In a jointly issued February 3 statement, the three sponsors described the bill as “a deliberate, transparent process that we hope will prevent the EPA from using regulations to impose the massive cap-and-trade tax Congress rejected last year.” Chairman Whitefield’s subcommittee has scheduled a hearing on the bill for February 9. The Republican leaders said “federal bureaucrats should not be unilaterally setting national climate change policy” that will “cost jobs, undermine the competitiveness of America’s manufacturers and, as the EPA conceded, will have no meaningful impact on climate.”

In related news, EPA Administrator Lisa Jackson testified before the House Energy and Commerce Committee February 9 in defense of her agencies regulatory agenda.
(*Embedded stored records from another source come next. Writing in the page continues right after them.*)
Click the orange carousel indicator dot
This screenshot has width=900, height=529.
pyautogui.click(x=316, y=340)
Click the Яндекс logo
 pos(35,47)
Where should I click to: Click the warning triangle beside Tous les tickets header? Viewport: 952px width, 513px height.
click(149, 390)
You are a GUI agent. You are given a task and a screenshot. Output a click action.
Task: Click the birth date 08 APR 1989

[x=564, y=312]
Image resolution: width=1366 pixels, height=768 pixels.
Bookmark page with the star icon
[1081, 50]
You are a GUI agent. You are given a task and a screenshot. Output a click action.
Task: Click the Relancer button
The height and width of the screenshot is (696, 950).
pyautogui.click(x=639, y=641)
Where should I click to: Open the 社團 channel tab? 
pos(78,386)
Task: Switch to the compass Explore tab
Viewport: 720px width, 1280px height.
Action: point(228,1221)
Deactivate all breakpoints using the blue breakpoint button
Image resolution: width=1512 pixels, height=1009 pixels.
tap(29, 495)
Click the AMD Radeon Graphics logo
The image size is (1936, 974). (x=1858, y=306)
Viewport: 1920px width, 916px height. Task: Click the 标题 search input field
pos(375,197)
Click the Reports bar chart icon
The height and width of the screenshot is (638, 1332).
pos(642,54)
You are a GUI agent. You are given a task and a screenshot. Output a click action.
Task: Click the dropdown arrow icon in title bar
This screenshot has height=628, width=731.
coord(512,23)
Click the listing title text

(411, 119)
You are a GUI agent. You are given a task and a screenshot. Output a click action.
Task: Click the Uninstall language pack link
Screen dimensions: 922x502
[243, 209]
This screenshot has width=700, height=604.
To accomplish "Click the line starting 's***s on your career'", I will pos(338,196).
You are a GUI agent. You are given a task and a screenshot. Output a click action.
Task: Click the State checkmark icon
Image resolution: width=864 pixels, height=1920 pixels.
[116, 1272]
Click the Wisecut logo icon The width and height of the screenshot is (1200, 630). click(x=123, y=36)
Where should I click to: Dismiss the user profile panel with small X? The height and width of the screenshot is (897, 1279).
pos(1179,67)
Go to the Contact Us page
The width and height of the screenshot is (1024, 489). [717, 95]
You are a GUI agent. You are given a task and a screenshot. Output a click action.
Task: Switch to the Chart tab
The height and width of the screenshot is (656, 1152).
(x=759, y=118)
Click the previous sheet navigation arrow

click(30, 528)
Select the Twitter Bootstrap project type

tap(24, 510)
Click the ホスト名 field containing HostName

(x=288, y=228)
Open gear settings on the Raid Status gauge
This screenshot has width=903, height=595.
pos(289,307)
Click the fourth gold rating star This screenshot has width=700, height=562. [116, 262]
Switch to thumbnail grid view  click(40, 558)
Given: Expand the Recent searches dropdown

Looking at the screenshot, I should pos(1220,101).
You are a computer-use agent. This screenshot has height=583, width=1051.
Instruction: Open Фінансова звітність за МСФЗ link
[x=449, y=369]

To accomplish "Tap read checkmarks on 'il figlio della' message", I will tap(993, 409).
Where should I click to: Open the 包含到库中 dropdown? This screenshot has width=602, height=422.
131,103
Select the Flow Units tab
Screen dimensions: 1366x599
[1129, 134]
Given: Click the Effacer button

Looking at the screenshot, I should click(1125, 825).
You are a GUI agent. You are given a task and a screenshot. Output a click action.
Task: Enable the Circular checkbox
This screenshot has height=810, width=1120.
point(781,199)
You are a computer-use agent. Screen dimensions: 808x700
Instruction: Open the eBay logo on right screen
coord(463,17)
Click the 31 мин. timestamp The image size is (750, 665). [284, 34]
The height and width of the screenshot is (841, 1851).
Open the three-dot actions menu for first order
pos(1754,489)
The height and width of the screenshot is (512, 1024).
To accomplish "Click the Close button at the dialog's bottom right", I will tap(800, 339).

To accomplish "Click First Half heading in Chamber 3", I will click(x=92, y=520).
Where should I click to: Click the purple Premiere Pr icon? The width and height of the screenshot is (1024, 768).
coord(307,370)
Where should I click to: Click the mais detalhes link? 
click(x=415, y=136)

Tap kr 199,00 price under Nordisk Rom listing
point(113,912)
Signaling the difficulty the bill may face in passing the Senate, Environment and Public Works Committee Chairman Barbara Boxer (D-CA) warned Congress “not to turn its back on the American people by prohibiting the EPA from doing its job to address carbon pollution.” Jackson recently reiterated the president would veto this legislation if necessary, a pledge echoed by the White House Council on Environmental Quality Chair Nancy Sutley.

The NMA continues to support legislative efforts to halt EPA regulation of GHGs—believing such decisions should be made by elected officials—and remains engaged in the process to advance this key objective.